■ **原文摘录**:
# # # # # # #
如果这时主线程想等子线程执行完后再结束,并去子线程中取数据。就要用到join。
作用是等待线程对象销毁。
clas MyThread extends Thread {
public void run(){
try{
int secondValue = (int)(Math.random() * 1000);
//sleep的值不确定
System.out.println(secondValue);
Thread.sleep(secondValue);
}catch(InterruptedException e){
e.printStackTrace();
}
}
}
public class Test {
public static void main(String[] args){
try{
MyThread my = new MyThread();
my.start();
my.join();
//如果没有join,这句话会先于secondValue输出
System.out.println("我想当MyThread对象执行完后再执行!");
}catch(InterruptedException e){
e.printStackTrace();
}
}
}join作用:
使所属线程对象X正常执行run()方法中的任务,使当前线程Z进行无限期的阻塞,等待线程X销毁后再继续执行线程Z后面代码。
join具有使线程排队运行的作用,类似于同步效果。
join和synchronized区别是:
join在内部用wait()方法进行等待,而synchronized使用的是“对象监视器”原理作为同步。
3.2.4 join(long)的使用
参数是设置等待的时间
class MyThread extends Thread {
@Override
public void run(){
try{
System.out.println("begin time="+System.currentTimeMillis());
Thread.sleep(5000); //原本是五秒
}catch(Exception e){
e.printStackTrace();
}
}
}
public class Test {
public static void main(String[] args){
try{
MyThread my = new MyThread();
ny.start();
my.join(2000); //只等2秒
//Thread.sleep(2000);
}catch(Exception e){
e.printStackTrace();
}
}
}3.2.5 join(long)和sleep(long)的区别
join(long)的功能在内部是使用wait(long)来实现的,所以join具有释放锁的特点。
public final synchronized void join(long millis) throws InterruptedException {
long base = System.currentTimeMillis();
long now = 0;
if (millis < 0) {
throw new IllegalArgumentException("timeout value is negative");
}
if (millis == 0) {
while (isAlive()) {
wait(0);
}
} else {
while (isAlive()) {
long delay = millis - now;
if (delay <= 0) {
break;
}
wait(delay);
now = System.currentTimeMillis() - base;
}
}
}3.3 类ThreadLocal的使用
变量值得共享可以用public static 声明的形式,所有线程都使用同一个public static变量。
如果每个线程都有自己的共享变量如何解决?用ThreadLocal
ThreadLocal主要解决的是每个线程绑定自己的值,可将ThreadLocal类比成全局存放数据的盒子,盒子中可存储每个线程的私有数据。
# # # # # # #
■ **数据条目**:
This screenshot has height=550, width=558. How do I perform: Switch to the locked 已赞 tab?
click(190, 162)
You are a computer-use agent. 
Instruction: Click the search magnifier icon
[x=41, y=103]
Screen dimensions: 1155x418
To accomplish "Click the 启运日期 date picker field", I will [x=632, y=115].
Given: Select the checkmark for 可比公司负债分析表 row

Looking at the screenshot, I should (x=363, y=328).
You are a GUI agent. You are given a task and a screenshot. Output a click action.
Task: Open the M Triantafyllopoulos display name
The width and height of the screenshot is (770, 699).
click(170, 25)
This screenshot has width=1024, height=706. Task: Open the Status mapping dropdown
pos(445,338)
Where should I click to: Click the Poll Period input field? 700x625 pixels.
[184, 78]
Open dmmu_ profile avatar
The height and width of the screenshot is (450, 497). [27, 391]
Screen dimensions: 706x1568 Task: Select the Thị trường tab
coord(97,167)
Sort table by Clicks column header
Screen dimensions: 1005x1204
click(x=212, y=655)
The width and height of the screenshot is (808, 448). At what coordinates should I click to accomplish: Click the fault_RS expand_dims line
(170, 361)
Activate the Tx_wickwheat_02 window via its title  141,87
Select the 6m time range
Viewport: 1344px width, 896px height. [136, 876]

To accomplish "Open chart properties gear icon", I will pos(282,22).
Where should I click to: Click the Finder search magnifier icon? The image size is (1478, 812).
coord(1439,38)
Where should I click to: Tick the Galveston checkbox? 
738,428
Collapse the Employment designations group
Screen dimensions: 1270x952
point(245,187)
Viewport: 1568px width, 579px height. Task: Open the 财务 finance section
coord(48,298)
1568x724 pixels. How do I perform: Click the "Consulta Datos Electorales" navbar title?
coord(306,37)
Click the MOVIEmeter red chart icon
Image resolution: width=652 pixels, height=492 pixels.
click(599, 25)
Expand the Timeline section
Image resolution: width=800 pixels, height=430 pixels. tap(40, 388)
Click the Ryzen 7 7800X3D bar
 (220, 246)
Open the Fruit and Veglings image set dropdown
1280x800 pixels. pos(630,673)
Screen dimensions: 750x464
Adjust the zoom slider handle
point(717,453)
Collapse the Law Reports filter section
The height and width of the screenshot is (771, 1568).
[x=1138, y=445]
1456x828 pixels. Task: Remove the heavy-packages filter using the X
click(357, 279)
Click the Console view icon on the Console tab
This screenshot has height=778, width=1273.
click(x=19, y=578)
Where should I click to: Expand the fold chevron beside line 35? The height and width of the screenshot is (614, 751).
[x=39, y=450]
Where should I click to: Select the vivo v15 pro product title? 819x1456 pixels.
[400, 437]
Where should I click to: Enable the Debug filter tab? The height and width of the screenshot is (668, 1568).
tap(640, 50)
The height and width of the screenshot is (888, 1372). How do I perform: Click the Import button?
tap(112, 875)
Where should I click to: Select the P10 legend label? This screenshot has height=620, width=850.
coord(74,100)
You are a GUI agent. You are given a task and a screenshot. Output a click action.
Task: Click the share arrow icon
# # # # # # #
根据上方关于Java线程join的原文摘录回答：
(a) 在等待方式上，join与synchronized分别用的是什么？
(b) join(long)的参数用来设置什么？
(c) ThreadLocal主要解决的是什么问题？

(a) join在内部用wait()方法进行等待，synchronized使用“对象监视器”原理作为同步。
(b) 设置等待的时间。
(c) 每个线程绑定自己的值。